The last step in the last episode was to double check all the measurements – well in my experience double checking is never enough. Stop what you’re doing and go and check it again.
First we need a piece of MDF. The recommended approach to doing this is to first make yourself a master template, and then use this to create a working copy of the template. For the master you’d use 9mm (because it is easier to work with and to sand to shape) and for the working copy 18mm (so you’ve got enough depth for the router bit to run against). Because this build is a one-off I’m just going to go straight to 18mm MDF.
Many people recommend gluing the paper template to the MDF, but I have previously had problems with the glue causing the plan to expand slightly as it dampened. I suspect you could overcome this problem using spray mount adhesive but I now choose a different approach. I tape the plan down to the MDF at four or five points and then hatch lines across the edge all the way round. Once the paper plan is removed it is a piece of cake to join the ends of the lines.
Then it is a matter of using a bandsaw or jigsaw to cut close to the line…
…and finish of by sanding to shape – continually checking against the paper plan.

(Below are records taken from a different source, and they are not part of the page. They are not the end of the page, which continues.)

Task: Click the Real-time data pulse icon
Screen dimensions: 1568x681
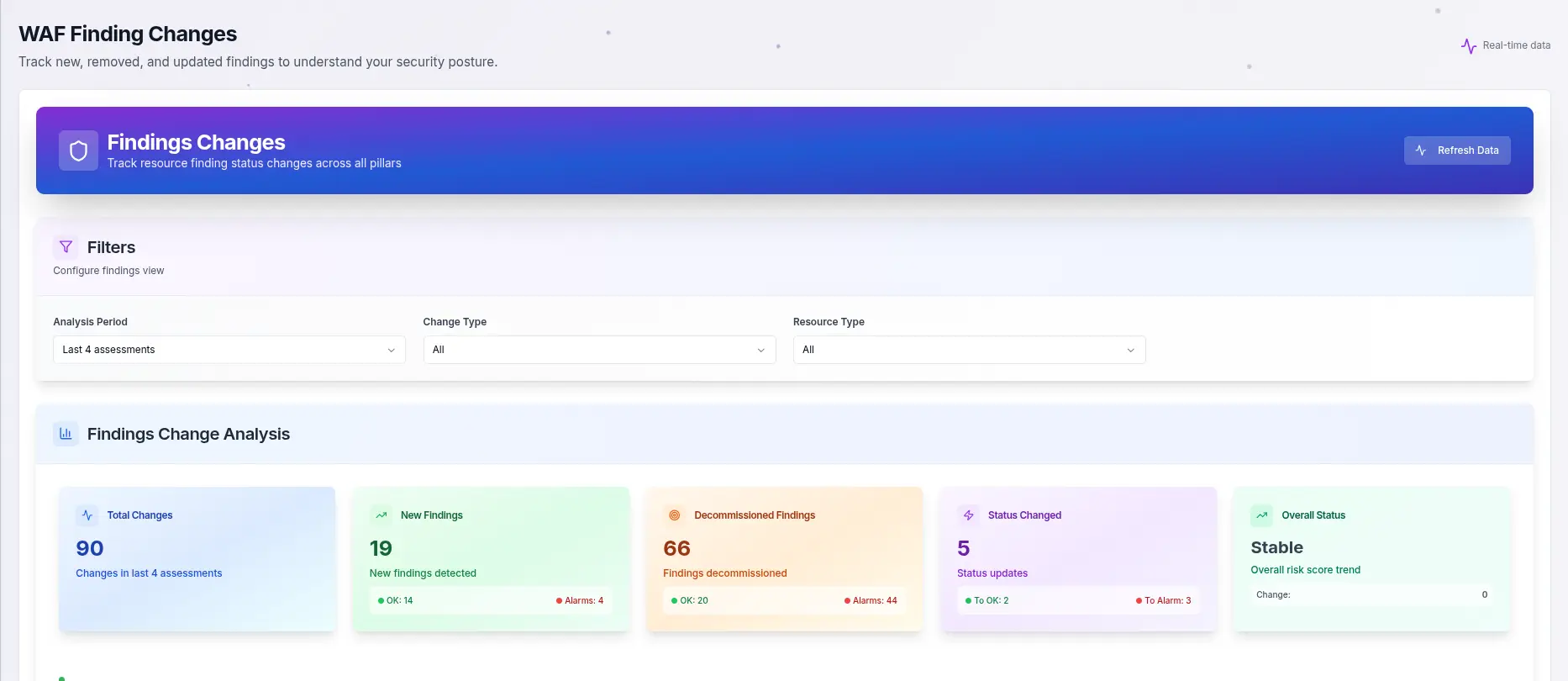Action: [1468, 46]
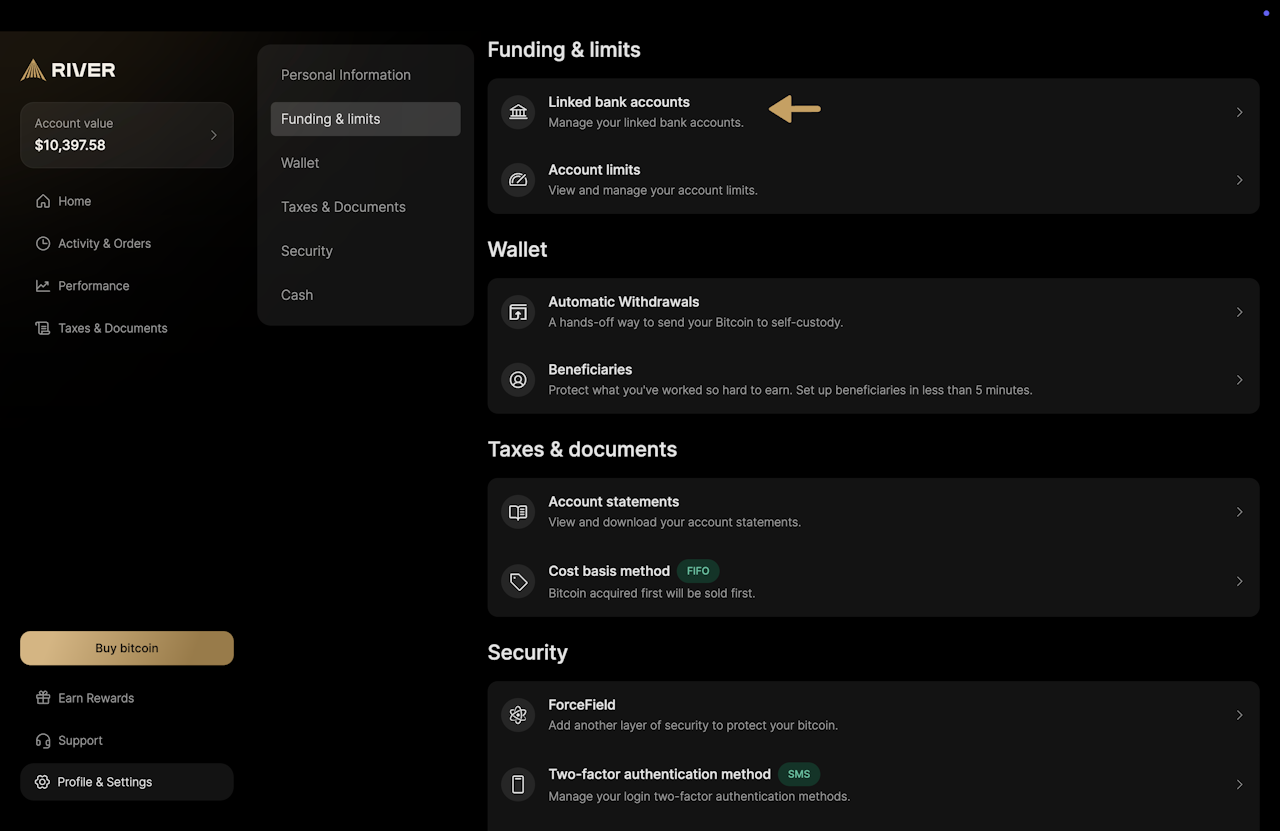
Task: Click the Two-factor authentication phone icon
Action: click(518, 784)
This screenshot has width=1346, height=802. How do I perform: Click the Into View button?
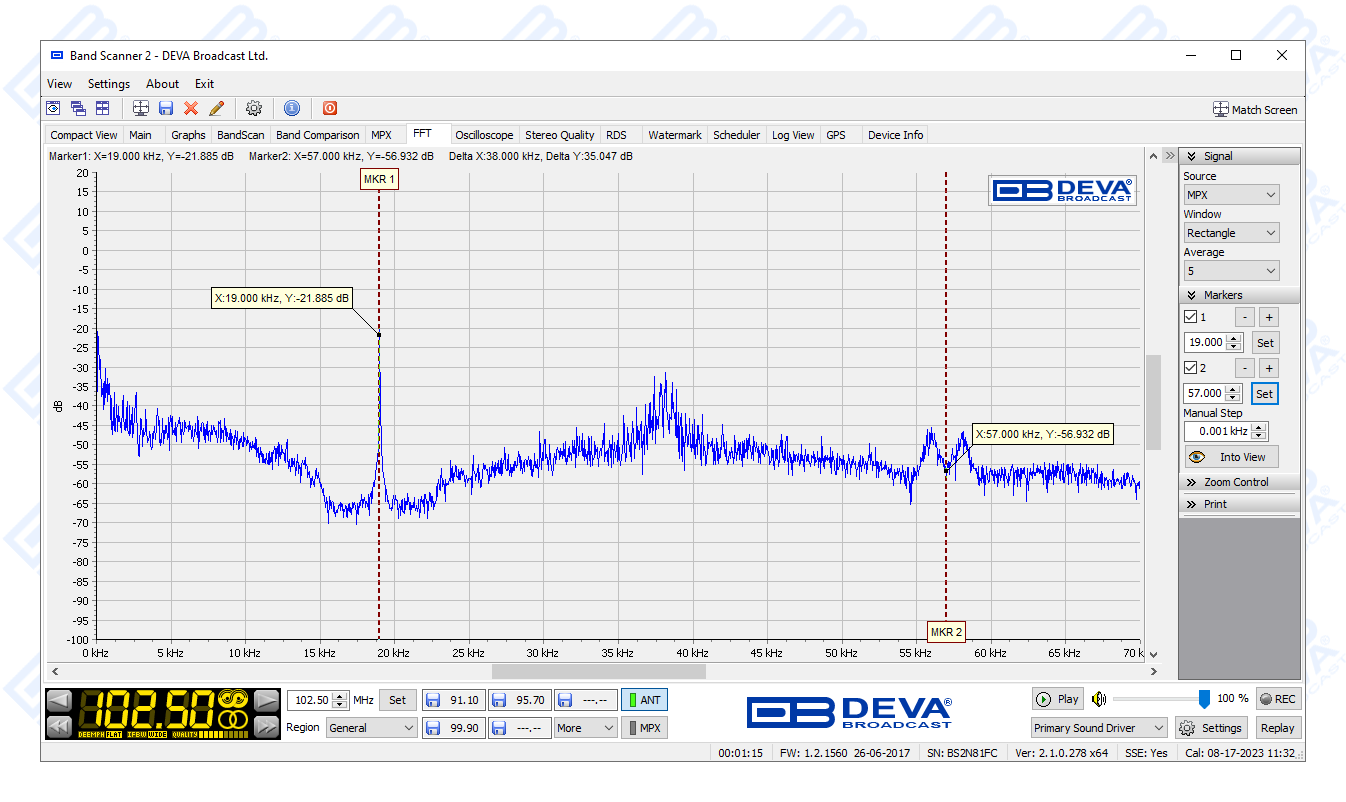[1231, 457]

A word of warning here. Spend time making sure the edges of the template are smooth and exactly as you want them to be. Don’t just look at the edges – close your eyes and feel them too. The first time I made a template I left a couple of bumps, knowing that I could tidy them up when I was sanding the final body. I quickly learned that a sanding job that would have taken a matter of minutes on thin MDF became a herculean task when I was doing it to 1.75″ of hardwood. Get the template right and you don’t have to do it later!
Now you’ve already checked the measurements three time but you know what… Do it again before you put the template anywhere near that chunk of expensive timber.